Cognitive trust

[Bonus post that I wrote at the airport last night]

I liked this quote from Emotional Design:

“Cooperation relies on trust. For a team to work effectively each individual needs to be able to count on team members to behave as expected. Establishing trust is complex, but it involves, among other things, implicit and explicit promises, then clear attempts to deliver, and, moreover, evidence. When someone fails to deliver as expected, whether or not trust is violated depends upon the situation and upon where the blame falls.” (p.140)

This would seem to be the team equivalent of cognitive subroutines. I can imagine that analogous negotiation and trust-building is happening within the swirl of our subconscious as we navigate through the world. Stereotypes that seem to work well get reinforced, and encoded into cognitive subroutines. Assumptions that prove to be wrong are trusted less the next time, with more restrictions placed on their activation conditions.

It’s interesting to me because it provides an obvious extension of the cognitive subroutines theory to interpersonal interactions, at least in a team sense. I’ve talked about team building before (and actually say something very similar to Norman’s quote), and part of what I think makes a good team is that we can offload tasks onto other people; as I put it in that post, “my teammates trust me to deal with fixing the bugs; once it’s reported to me, they forget about it and move on.” A team can achieve more than the sum of its parts because each can farm out processing to others who are in a better position to handle a given situation.

It’s the cognitive equivalent of labor specialization. If I’m good at software, and my coworker isn’t, then it makes sense for them to ask me to perform a software task that they need to do, because I’ll do it in far less time than them. In return, my coworker who is better in lab may run an experiment for me. Both of us stick to what we’re good at, and we can leverage our expertise to make everybody more productive and efficient.

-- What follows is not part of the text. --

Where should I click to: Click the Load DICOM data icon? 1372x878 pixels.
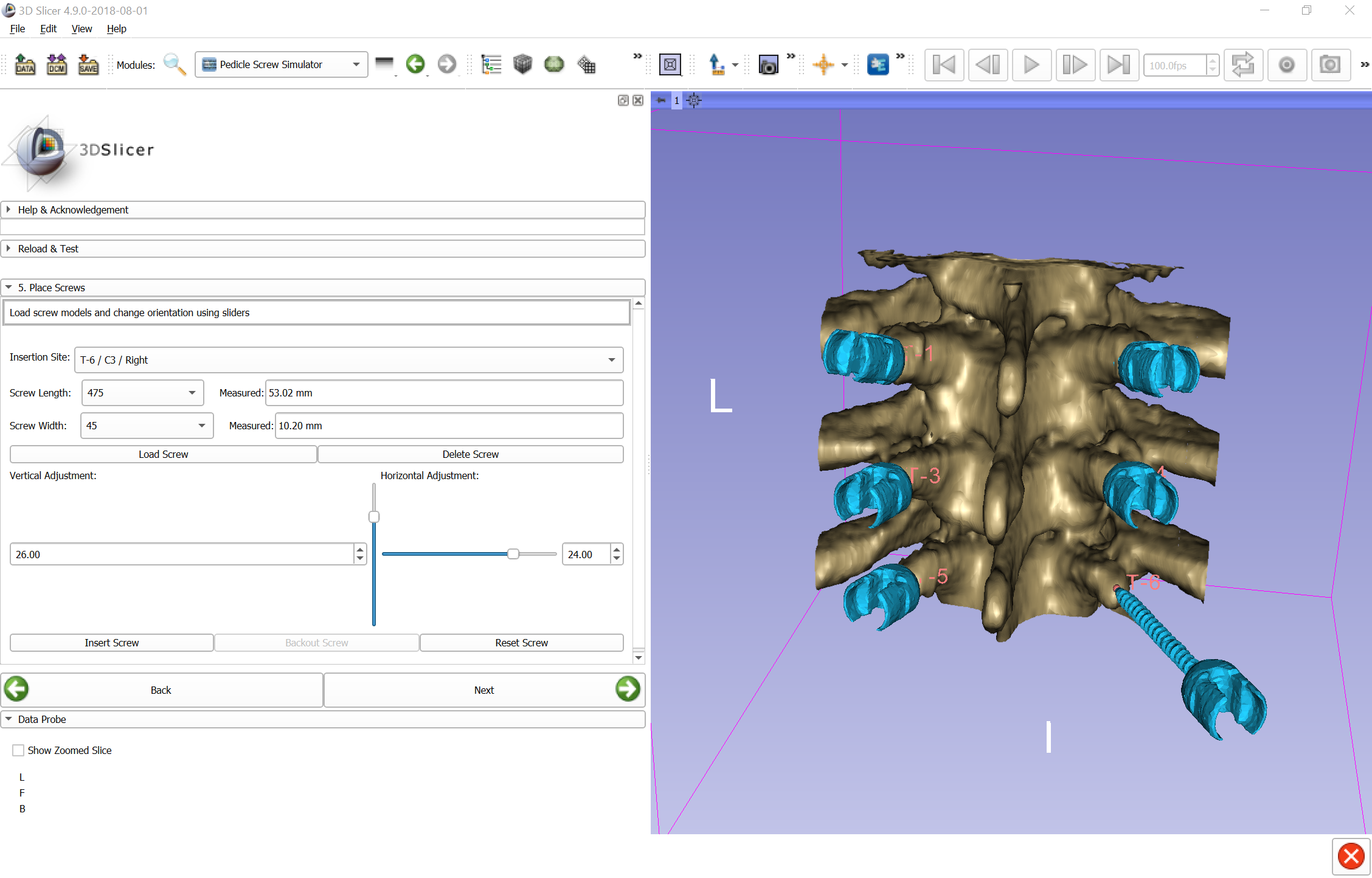[57, 64]
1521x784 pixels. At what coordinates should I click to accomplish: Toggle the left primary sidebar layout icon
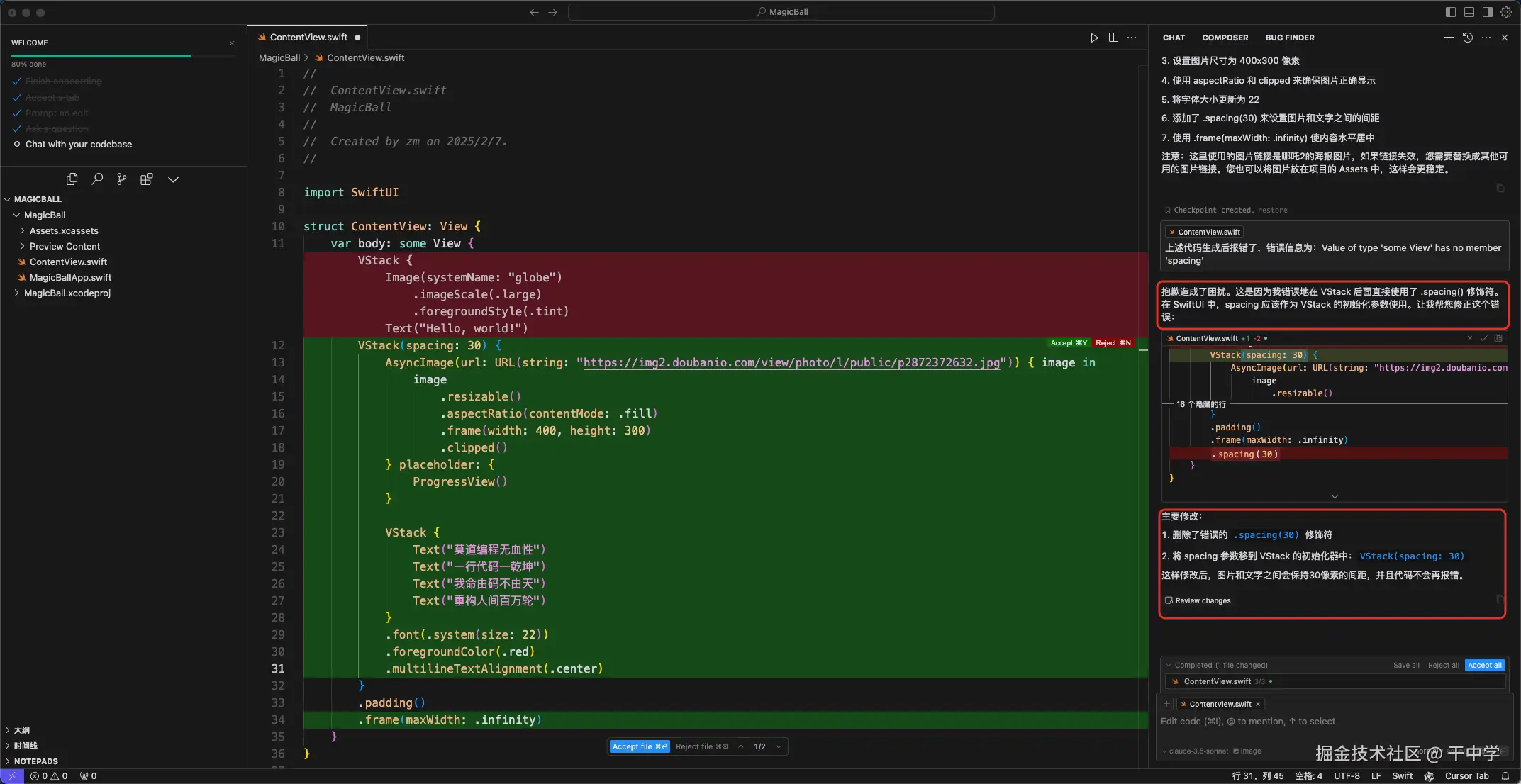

The other analogy that I like is that if we treat the brain as a set of cognitive subroutines that can call each other, then there’s no reason not to think of other people as subroutines that we can also call upon. When we first start working with another person, we don’t quite know what their API is or what their capabilities are, but as we learn to trust and respect them, we can learn to call upon them with little more overhead than we do a subroutine in our own head. It’s kind of a bizarre concept, but it’s the first step in the steps towards a Global Brain if it works.